ObjectiveTo systematically review the efficacy of different stimulation modalities of repetitive transcranial magnetic stimulation (rTMS) combined with SSRI in improving depressed mood after stroke using network meta-analysis. MethodsThe PubMed, EMbase, Cochrane Library, Web of Science, CNKI, VIP, CBM and WanFang Data databases were electronically searched to collect randomized controlled trials (RCTs) related to the objectives from inception to October 1, 2022. Two reviewers independently screened literature, extracted data and assessed the risk of bias of the included studies. Network meta-analysis was then performed by using R 4.2.1software.
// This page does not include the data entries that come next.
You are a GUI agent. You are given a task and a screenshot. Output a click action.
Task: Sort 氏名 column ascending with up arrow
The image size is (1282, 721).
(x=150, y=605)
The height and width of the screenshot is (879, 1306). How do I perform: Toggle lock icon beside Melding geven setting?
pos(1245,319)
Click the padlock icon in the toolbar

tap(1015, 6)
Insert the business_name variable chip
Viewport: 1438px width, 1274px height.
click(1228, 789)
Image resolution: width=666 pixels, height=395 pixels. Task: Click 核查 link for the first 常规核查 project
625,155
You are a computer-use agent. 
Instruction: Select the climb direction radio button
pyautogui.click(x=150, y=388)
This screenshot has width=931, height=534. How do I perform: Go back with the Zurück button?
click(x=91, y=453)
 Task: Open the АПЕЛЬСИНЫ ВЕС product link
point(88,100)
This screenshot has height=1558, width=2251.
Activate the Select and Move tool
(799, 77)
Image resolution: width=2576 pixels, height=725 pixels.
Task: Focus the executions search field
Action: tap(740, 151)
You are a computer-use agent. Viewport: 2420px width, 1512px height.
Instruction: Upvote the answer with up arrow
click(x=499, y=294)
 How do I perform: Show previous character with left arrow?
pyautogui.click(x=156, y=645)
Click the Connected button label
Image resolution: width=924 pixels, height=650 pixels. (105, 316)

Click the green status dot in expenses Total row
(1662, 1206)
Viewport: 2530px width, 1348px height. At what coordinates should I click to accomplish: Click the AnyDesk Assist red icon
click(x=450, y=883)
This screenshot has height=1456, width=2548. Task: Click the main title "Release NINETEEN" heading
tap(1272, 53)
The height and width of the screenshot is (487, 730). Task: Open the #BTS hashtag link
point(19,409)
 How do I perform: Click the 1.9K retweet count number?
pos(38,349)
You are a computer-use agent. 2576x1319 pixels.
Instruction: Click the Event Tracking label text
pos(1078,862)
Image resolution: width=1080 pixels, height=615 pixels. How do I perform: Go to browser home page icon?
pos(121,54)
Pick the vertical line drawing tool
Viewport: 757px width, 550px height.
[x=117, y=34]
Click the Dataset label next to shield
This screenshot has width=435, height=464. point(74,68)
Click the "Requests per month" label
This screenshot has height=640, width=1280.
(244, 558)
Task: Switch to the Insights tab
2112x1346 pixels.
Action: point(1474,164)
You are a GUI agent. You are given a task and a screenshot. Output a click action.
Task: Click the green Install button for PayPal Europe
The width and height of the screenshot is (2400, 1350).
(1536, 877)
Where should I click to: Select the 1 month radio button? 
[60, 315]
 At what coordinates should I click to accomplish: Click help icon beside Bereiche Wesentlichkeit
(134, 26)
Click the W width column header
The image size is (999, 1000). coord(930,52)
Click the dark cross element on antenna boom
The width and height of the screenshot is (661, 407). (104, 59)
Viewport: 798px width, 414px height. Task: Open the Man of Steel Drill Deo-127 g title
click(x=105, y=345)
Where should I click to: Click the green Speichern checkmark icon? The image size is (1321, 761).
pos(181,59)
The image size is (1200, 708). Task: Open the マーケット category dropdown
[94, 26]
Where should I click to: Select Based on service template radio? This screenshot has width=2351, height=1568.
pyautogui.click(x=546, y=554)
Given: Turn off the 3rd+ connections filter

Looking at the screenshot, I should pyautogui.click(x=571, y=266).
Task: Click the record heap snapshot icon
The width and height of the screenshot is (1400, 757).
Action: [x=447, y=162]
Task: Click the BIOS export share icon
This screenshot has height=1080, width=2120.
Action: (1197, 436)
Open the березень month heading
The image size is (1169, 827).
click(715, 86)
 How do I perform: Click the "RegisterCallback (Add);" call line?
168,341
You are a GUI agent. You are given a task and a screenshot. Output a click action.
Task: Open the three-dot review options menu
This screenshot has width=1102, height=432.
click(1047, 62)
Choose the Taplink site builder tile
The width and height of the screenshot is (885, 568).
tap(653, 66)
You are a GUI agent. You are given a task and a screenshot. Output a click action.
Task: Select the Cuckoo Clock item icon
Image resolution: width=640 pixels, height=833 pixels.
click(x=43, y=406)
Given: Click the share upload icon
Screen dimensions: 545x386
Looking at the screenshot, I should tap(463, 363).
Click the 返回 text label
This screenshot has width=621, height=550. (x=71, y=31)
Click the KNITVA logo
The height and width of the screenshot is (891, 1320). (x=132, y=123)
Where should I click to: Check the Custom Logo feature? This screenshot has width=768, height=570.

ResultsA total of 25 RCTs involving 2 152 patients were included. Four types of rTMS stimulation combined with SSRIs were included: high-frequency stimulation of the left dorsolateral prefrontal (l-DLPFC), low-frequency stimulation of l-DLPFC, low-frequency stimulation of the right dorsolateral prefrontal (r-DLPFC), and low-frequency stimulation of the bilateral DLPFC. The results of the network meta-analysis showed that the effect of combining four stimulation methods with SSRI in treating depression was better than that of SSRI alone (P<0.05). Probability sorting results showed that low-frequency stimulated bilateral DLPFC (88.9%) > low-frequency stimulated l-DLPFC (63.1%) > high-frequency stimulation l-DLPFC (57.1%) > low-frequency stimulation r-DLPFC (40.4%). There was no statistically significant difference in the incidence of adverse reactions between the four stimulation methods combined with SSRI and the use of SSRI alone (P>0.05). Conclusion?rTMS combined with SSRIs is better than SSRIs alone in improving depressed mood after stroke. Low-frequency rTMS stimulation of bilateral DLPFC may be the best. Meanwhile, the safety of different stimulation methods is good.